Importantly, it is expected that—like any other established diagnostic test—in the future the specificity of the PET/CT will artificially decrease because of physician referral bias. As the referring physicians' faith in the technique increases, only patients with abnormal myocardial perfusion will be sent for coronary angiography, making it difficult to find patients with normal coronary and normal myocardial perfusion.

The results of the quantitative analysis show a very high sensitivity and PPV for the detection and localization of CAD. The PET/CT database quantification results reported here compare favorably with the studies using ⁸²Rb and PET in the literature (1,15–20), in which the sensitivity ranges from 83% to 95% and the specificity ranges from 82% to 100%. We were unable to find any prior publication using quantitative ⁸²Rb database analysis with PET/CT. The summary of the literature (Table 2) shows that 946 patients have been studied using ⁸²Rb. Most of these studies (844 patients) were acquired using attenuation maps with ⁶⁸Ge ring sources, dipyridamole as a pharmacologic stressor, and stand-alone PET scanners (1,15–19). More recently, a study has been published using a hybrid scanner (PET/CT), as in the present research, but using dipyridamole, adenosine, and dobutamine as pharmacologic stressors (20). The present study was performed using adenosine for the pharmacologic challenge.

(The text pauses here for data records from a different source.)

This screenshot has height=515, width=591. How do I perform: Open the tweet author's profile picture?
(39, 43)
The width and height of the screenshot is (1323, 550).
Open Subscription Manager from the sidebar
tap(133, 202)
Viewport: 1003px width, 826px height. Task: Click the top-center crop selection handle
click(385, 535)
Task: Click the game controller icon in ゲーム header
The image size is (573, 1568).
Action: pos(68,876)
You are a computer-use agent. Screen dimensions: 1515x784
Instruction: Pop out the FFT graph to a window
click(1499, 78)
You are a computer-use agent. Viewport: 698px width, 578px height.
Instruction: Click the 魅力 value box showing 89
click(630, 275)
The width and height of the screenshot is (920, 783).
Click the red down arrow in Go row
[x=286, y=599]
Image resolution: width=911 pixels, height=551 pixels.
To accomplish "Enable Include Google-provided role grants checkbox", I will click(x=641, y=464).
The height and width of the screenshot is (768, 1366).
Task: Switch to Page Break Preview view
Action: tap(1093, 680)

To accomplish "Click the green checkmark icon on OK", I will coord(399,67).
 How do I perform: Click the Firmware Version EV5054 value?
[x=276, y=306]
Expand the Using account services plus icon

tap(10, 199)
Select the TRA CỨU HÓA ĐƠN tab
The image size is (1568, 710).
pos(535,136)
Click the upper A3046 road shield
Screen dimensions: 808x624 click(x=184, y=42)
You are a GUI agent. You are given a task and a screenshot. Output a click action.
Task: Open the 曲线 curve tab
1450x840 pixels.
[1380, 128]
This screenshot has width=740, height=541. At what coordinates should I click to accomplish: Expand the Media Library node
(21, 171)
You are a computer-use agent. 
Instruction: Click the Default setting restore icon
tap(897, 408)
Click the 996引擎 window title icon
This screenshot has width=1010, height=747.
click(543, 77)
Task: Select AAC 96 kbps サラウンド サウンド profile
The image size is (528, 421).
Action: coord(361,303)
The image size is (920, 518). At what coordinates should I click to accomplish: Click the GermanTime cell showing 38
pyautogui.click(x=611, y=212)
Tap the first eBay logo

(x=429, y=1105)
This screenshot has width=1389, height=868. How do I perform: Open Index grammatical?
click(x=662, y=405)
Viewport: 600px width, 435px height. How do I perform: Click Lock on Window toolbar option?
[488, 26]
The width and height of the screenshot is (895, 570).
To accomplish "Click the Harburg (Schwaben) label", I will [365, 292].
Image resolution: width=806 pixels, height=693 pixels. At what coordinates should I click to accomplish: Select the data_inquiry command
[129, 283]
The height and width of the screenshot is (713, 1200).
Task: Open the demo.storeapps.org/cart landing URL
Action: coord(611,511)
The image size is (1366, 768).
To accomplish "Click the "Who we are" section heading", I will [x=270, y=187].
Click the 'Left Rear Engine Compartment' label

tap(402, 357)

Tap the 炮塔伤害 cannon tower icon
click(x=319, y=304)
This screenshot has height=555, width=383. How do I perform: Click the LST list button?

Importantly, all false-negative patients for global CAD had single-vessel disease and were not patients with multivessel (2 or 3 vessels with stenosis ≥ 50%) CAD who were classified as normal. Nevertheless, the analysis per vascular territory in comparison with coronary angiography (50%) shows that 12 of the 17 patients with double-vessel CAD were classified as single-vessel CAD by ECTb. In the13 patients who had triple-vessel disease, 2 were classified as single-vessel CAD, 6 as double-vessel CAD, and only 5 as triple-vessel CAD. Therefore, this new ⁸²Rb PET/CT database quantification approach has proven to be reliable for identifying patients with CAD but still has limitations in the assessment of the extension of CAD. Indeed, 14 of the 30 patients (47%) with multivessel CAD were classified as having single-vessel disease. This is a known limitation of database quantification in which the algorithm must normalize the perfusion distribution to the most normal myocardial segment, even when the segment is hypoperfused. It is expected that the clinical implementation of quantitative myocardial flow reserve measurements with ⁸²Rb should overcome this limitation and increase the accuracy of detecting multivessel disease.